The “crisis” of Creation is when God’s Will happens: justice+judgment+revelation+deciding-to-join-up!

Thus “Judgment Day” in the Christian understanding is the same as "Justice Day": the moment when all things are made right, suffering ends, and evil ceases forever.


3. WHICH JUDGMENT??!

Judgment is Sacred

There are two Judgments.

A human judgment/justice.

And God’s sacred judgment/justice.

Here’s how to tell the difference:


Human judgment/justice is generally about balancing out pain. 

This person hurt, so the other needs to hurt about equally. 

That horrible thing happened over there, so another horrible thing needs to happen over here. 

Valuation is necessary for human judgment/justice, and there is language of guilt and retribution.

Necessary for this logical exercise is this underlying myth that retribution brings healing.


God’s sacred judgment/justice is about Compassion. This is another wild concept that is mostly understood in the gut and womb-area of the body. It is the place where a longing-of-love happens, where debts are erased, and the desire for retribution is replaced with a hope for restoration. [The ancient Hebrew word for “compassion” is RACHAM which is related to the womb]. 

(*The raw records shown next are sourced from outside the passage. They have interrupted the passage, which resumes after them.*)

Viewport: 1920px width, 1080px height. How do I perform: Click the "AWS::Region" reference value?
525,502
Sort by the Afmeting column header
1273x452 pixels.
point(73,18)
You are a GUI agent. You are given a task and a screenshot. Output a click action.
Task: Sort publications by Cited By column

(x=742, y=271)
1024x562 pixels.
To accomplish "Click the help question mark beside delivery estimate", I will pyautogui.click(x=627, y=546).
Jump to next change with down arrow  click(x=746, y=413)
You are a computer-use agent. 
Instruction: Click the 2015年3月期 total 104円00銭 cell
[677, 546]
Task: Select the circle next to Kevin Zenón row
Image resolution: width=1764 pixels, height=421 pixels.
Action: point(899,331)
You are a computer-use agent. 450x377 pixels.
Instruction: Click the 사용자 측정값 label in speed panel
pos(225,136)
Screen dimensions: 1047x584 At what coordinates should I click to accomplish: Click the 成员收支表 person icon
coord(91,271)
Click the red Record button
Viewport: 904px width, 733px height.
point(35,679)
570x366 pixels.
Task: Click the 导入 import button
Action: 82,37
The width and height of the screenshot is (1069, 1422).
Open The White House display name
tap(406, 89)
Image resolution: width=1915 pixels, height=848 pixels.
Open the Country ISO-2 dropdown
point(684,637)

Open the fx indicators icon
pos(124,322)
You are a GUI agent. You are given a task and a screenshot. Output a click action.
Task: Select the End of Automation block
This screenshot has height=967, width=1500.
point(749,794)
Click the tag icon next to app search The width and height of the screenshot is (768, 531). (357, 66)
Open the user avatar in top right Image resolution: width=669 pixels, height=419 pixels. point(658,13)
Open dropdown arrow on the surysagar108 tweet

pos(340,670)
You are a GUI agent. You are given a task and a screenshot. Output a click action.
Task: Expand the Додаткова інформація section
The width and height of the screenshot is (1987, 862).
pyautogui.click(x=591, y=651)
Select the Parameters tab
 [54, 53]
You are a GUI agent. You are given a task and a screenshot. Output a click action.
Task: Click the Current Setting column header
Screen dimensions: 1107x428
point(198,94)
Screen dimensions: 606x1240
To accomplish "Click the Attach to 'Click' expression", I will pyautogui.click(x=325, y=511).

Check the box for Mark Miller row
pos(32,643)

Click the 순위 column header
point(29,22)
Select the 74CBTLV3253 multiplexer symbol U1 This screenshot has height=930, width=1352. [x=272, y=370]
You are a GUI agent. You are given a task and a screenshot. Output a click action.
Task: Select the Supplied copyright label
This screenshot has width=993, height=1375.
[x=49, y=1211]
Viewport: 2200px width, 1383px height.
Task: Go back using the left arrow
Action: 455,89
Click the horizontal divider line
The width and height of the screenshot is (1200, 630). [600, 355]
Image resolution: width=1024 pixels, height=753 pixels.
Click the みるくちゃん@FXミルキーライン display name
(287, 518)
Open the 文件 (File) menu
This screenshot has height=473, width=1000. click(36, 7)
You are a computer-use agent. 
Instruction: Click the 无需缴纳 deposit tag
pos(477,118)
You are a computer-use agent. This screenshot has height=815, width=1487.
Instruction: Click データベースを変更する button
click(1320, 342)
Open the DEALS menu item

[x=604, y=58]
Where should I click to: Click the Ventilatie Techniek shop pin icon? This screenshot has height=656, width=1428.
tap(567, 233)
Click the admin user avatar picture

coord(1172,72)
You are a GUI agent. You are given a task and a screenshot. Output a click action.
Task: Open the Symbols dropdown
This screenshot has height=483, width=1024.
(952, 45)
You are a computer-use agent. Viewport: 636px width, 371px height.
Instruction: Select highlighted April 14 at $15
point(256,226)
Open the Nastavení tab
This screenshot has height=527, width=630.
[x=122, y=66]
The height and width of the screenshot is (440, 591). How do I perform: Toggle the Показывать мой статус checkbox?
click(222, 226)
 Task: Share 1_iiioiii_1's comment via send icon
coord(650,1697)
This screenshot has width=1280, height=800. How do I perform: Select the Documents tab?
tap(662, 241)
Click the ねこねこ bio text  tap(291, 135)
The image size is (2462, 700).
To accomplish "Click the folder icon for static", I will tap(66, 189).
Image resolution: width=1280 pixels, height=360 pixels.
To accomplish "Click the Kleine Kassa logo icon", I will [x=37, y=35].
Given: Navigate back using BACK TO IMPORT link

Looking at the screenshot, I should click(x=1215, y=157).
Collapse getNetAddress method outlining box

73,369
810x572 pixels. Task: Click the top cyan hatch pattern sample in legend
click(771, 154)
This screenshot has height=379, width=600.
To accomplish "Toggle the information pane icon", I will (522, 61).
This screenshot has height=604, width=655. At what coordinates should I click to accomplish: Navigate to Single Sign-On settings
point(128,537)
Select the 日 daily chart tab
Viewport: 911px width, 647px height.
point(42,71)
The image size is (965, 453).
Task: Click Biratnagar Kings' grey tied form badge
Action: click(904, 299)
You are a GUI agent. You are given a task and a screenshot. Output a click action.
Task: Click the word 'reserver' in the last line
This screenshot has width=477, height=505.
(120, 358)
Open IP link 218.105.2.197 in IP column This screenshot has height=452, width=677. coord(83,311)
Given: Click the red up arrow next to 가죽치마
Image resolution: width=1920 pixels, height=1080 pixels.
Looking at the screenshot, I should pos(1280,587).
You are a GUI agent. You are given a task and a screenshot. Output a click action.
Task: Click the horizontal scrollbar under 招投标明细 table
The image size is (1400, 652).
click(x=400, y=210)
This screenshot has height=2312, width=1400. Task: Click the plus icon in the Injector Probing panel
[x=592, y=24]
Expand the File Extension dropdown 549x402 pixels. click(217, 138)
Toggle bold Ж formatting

God is not worried about balance, God is worried about making all broken things anew. God’s judgment/justice always looks like an utter revamping.


2. JUDGMENT TRANSFORMS THE JUDGE!

The Judge is Tested Severely

Here it gets scary!

On various occasions Jesus’ students ask to have His same power: the ablility to Judge.

Jesus says, “sure”. . . but it will require quite the tribulation!


To become the Judge is to go through the massive “trial” of failure, loss, mortality, and woundedness. All of Jesus’ students go through what appears to be a complete loss of their identity to assume a role in God’s justice.

To participate in God’s judgment/justice is to be fully stripped of the human authority to prescribe retribution. 

What are we left with if we are no longer respected by society’s established structures of authority?

We’re only left with a connection to God’s Will.


The story of Peter’s failure is the most poignant illumination of this terrifying reality: Peter begs Jesus to give him the ability to Judge, Jesus tells him he will fail at the most basic of tests, Peter does fail, Peter returns post-failure with a full commitment to an authority he doesn’t own (see Luke 22). Peter becomes the archetypal foundation of the Christian faith movement.


1. JUDGMENT REQUIRES HOPE

Hope is the Doorway to Justice

Okay, so this is the part that has been most abused in the last 2,000 years.

Abusive religious leaders have used the judgment-justice connection to avoid God’s will!

It’s gross, but this is how it has worked: 

the message is 

“God will fix things for you, 

maybe in death, 

but not yet, 

so we don’t need to help now!”

There is a lot here, but [as a licensed “religious leader”] let me say this:

Only one person in the Bible talks about “Hell” and that is Jesus–and in all but one instance He is talking directly to religious leaders who have denied judgment/justice to afflicted people!! [The only other instance is to the rich fellow who ignored the dying beggar at his doorstep]

Yikes!

Denying judgment/justice to the hurting and oppressed is an awful thing.

The truth, however, is: “God HAS fixed things, and that is the reality of eternity, and ignoring that is extremely tragic for those with earthly power.” 

Power, if we ever have it, must be used in the service of God’s judgment/justice.

Okay, The first response to this is terror!

Do I have power? Have I messed up?


The mature and beautiful response to this is HOPE.

Hope is the deep gift we receive that lets us truly participate in God’s judgment/justice.

Hope is a connection to eternity that helps us glimpse how the now becomes the forever

Though it is susceptible to evil manipulation, Hope–at its core–is the ability to see through nasty reality into the beautiful forever.

Hope requires a handful of things: an understanding that God loves all of Creation, an experience of true love, and a gift of grace (which helps make the tension of reality-vs-eternity digestible!)

One happens in your head: God loves you and everything. That needs to be understood.

One happens in your heart: You are truly loved. That needs to be felt.

One happens in your gut: You are given undeserved grace–and that is a contagious gift that needs to be passed on.